Fig. 3.

CBS plays an important role in cell proliferation, angiogenesis, intratumoral cancer cell necrosis, and the hypoxic response in BLBC. (A) Immunohistochemistry of HCC1143 control and shCBS xenograft tissues. Proliferation of tumor cells were examined with Ki67 nuclear antigen staining. The formation of intratumoral blood vessels was visualized using CD31 and CD34 markers. CBS protein presence and silencing were confirmed by CBS staining. (B) Impaired angiogenesis in shCBS HCC1143 xenograft tumors were further confirmed at the mRNA level by RT-qPCR; kinase insert domain protein receptor (KDR), angiopoetin (Ang) 1 and 2, tyrosine kinase with immunoglobulin-like and EGF-like domains 1 (Tie), FMS-like tyrosine kinase 1 (Flt), vascular cell adhesion molecule 1 (VCAM), and CBS mRNA changes were compared to controls and normalized to actin. (C) Histological assessment of intratumoral necrosis in control and shCBS HCC1143 xenografts. (Scale bars: 200 µm.) Necrotic areas were evaluated by the ImageJ software. Representative images are shown. (D) In vitro analyses of HIF1-α–mediated hypoxia response in control and shCBS Cal51 cells.
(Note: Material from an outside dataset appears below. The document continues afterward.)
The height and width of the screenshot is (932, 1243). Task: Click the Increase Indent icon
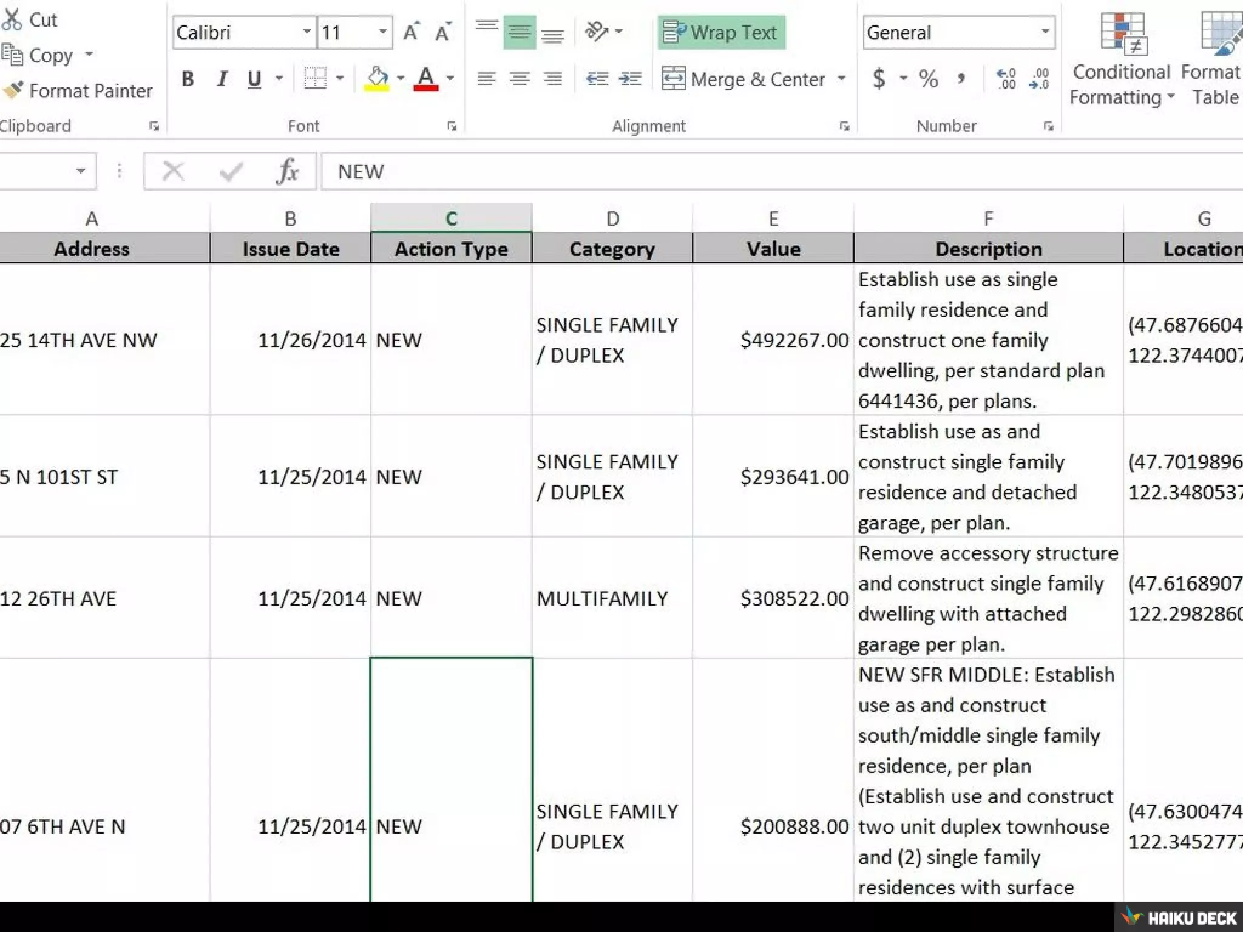(630, 79)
Cells were pretreated with 5 and 100 µM sulfide donor GYY4137 (GYY) for 90 min or with 5 and 100 µM polysulfide (HS_x⁻) for 30 min where indicated. After 6 h of hypoxia or normoxia, cells were collected, and HIF1-α activations were assessed by Western blot analysis. Experiments were repeated three times, and representative images are shown. *P < 0.05, **P < 0.01, and ***P < 0.001 show significant differences in shCBS compared to control samples in B and C.